What this exercise asks -
1) The bank holiday Q&A names the EU countries where May Day is not a bank holiday. List them.
2) Answer these questions from the bank holiday Q&A:
(a) In what town is the bank account of the person asking the first question?
(b) What does Sepa stand for?
(c) When should readers expect the problem to happen again?

Q&A for May Day bank holiday pay mess
Q: Why does a May Day bank holiday in France mean I did not get my state pension paid into my bank account in Naas?
A: You are just one of thousands of people who were left without wages and pensions after the May Day holiday on the Continent shut down interbank transactions in this country.
It's because Ireland has put in place the Sepa system. This is the EU-wide Single Euro Payments Area initiative. It aims to have similar systems in place for making payments out of banks across Europe. The downside is that no payments can be paid in Ireland if there is a bank holiday on the Continent on a normal business day in Ireland. May Day is a bank holiday in all but four EU countries (the Netherlands, Britain, Denmark and Ireland).
So expect this to happen again on May Day next year.
Q: Surely most payments are made electronically and computers don't stop for bank holidays?

Stored data -
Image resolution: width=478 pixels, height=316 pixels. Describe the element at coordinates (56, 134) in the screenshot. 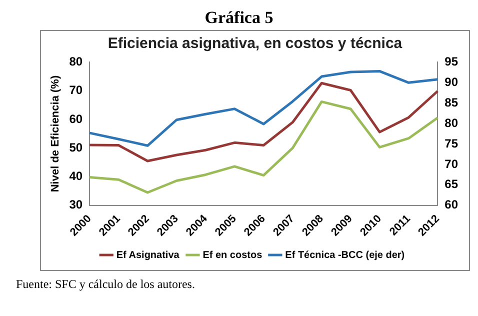

I see `y-axis-title: Nivel de Eficiencia (%)` at that location.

Solutions for each task -
1) The Netherlands, Britain, Denmark and Ireland.

2)
(a) Naas.
(b) Single Euro Payments Area.
(c) On May Day next year.